Hello all. Someone has contacted me about wanting a rescue GSD. Here's what he's looking for:

I’m looking for a male GSD between 6mo-1.5yr old. No kids and there will be one other female dog. Doesn’t need to have much obedience training as I can spend time and do what training I will require. Mostly a companion for me and my other dog. My favorite color is sable and I don’t like solid color if I can help it and long hair is a disqualifier as I live near the woods. I’m not really looking for a dog I can’t meet and spend a few minutes with because I don’t want to commit to a dog that’s not a good match with so many that need to be adopted locally. BUT if there is anything that you think might work I would consider it. I hate to be so picky but I’m ready to make a serious commitment with a new member of my family. Thanks for your help!

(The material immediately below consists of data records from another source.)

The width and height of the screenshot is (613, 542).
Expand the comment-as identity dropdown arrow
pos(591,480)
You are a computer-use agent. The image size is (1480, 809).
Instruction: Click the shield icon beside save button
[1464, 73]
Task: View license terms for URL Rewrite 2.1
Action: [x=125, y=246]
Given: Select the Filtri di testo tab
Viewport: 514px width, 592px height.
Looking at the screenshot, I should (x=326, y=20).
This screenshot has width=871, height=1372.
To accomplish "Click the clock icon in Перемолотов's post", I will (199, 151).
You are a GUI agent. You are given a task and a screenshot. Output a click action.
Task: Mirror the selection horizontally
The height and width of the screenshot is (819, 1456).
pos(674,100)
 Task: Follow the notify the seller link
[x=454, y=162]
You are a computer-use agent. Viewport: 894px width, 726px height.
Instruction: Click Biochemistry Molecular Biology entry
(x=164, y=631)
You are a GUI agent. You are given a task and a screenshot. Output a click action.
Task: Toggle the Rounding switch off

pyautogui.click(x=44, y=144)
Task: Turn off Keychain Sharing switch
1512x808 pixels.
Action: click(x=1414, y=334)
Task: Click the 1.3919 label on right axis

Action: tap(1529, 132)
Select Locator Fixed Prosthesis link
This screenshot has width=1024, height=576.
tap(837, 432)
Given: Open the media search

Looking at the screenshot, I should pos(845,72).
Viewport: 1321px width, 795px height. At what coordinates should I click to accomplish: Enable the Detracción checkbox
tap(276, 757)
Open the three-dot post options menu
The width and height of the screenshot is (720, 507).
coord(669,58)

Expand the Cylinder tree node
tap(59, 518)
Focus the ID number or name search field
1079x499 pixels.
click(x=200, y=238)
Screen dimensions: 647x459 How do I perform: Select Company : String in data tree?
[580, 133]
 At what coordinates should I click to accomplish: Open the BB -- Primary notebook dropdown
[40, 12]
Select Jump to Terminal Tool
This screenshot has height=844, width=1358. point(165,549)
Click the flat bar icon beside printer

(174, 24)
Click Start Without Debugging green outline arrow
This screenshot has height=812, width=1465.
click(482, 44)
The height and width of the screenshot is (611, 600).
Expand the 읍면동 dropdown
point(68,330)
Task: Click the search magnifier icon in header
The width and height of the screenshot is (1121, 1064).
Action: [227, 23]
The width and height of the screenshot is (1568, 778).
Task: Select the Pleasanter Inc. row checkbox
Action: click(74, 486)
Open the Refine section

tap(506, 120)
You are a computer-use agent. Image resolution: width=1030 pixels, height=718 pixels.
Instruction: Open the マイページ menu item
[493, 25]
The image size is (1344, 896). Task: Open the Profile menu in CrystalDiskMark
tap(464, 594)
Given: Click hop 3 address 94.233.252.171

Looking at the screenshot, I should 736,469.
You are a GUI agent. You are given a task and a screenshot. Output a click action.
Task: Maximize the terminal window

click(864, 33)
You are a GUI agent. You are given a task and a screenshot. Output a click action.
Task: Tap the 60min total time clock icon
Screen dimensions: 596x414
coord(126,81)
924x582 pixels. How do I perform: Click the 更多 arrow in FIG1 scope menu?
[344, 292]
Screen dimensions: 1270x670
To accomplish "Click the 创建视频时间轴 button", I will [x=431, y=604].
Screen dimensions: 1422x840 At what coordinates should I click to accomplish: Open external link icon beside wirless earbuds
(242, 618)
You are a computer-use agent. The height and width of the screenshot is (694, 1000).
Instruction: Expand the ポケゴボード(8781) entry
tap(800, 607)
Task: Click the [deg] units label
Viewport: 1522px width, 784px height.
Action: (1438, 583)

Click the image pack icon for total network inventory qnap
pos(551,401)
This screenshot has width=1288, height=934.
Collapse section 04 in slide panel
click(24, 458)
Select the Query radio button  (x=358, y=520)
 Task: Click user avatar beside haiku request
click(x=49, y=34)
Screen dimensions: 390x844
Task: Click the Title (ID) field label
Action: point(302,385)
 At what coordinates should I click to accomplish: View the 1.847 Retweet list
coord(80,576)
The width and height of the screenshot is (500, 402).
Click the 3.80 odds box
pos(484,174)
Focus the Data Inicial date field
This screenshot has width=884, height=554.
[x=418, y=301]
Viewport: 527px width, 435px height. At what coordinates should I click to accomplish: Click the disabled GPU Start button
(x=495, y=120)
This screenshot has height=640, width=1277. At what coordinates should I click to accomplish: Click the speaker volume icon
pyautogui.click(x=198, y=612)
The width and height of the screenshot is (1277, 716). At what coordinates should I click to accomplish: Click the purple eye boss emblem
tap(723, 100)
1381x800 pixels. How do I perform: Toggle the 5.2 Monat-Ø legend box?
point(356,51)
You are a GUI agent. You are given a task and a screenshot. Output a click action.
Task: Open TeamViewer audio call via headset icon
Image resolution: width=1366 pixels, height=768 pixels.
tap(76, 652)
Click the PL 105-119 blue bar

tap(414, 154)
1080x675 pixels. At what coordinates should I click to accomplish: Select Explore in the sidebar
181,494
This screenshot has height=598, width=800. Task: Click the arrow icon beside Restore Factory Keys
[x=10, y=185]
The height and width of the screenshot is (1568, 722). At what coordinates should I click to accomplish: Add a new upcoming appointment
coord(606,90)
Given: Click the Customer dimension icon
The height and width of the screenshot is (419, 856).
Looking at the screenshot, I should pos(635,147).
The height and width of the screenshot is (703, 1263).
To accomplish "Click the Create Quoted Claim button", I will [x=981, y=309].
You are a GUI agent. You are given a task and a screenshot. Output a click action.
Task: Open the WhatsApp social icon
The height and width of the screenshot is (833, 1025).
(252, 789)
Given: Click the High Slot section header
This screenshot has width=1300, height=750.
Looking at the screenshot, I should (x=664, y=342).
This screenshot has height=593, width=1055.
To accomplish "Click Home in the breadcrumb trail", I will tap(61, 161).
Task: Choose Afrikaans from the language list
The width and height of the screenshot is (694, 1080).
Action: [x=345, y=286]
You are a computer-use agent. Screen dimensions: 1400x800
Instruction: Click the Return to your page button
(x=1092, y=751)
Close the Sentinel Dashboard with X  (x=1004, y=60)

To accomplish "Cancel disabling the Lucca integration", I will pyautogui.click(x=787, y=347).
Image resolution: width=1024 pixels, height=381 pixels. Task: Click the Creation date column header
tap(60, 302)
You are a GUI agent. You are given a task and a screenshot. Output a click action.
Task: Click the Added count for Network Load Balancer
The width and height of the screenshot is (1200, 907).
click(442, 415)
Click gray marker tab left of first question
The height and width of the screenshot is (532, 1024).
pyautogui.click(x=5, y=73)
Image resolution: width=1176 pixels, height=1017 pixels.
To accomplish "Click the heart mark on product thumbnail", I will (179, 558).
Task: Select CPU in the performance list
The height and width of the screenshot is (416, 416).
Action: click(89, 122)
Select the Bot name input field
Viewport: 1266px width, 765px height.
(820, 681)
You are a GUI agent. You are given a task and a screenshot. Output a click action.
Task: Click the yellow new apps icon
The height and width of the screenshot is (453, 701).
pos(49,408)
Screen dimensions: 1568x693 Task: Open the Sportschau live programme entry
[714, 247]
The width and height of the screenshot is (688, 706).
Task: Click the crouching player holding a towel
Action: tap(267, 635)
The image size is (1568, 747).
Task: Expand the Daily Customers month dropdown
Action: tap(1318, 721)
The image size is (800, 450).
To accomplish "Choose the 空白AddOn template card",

If any rescue knows of a dog near this area, please PM me so we can hopefully help this guy, Matt, save a great rescue pupper! He's willing to drive to Indianapolis or Frankfort, Kent.


----------



## dumasgsd (May 13, 2003)

I am located in KY, and have many contacts in the state and surronding areas. 

Where specifically is this family located? I am the only GSD rescue in Ky at this point. (that I know of)

my email is http://www.dumas.petfinder.com They can send me an email and I will do my best to help them out.


----------



## aubie (Dec 22, 2008)

They are in Jeffersonville, IN, right across the bridge from Louisville, Kent.


----------



## Virginia (Oct 2, 2008)

Did he already check on petfinder? When I was searching for a pup, I was on petfinder 24/7!


----------



## aubie (Dec 22, 2008)

His coworker works in rescue so he asked her, then it got forwarded to me.


----------



## pupresq (Dec 2, 2005)

He should really try Petfinder. There are multiple people doing GSD rescue not that far from him including some that have dogs similar to what he's describing.


----------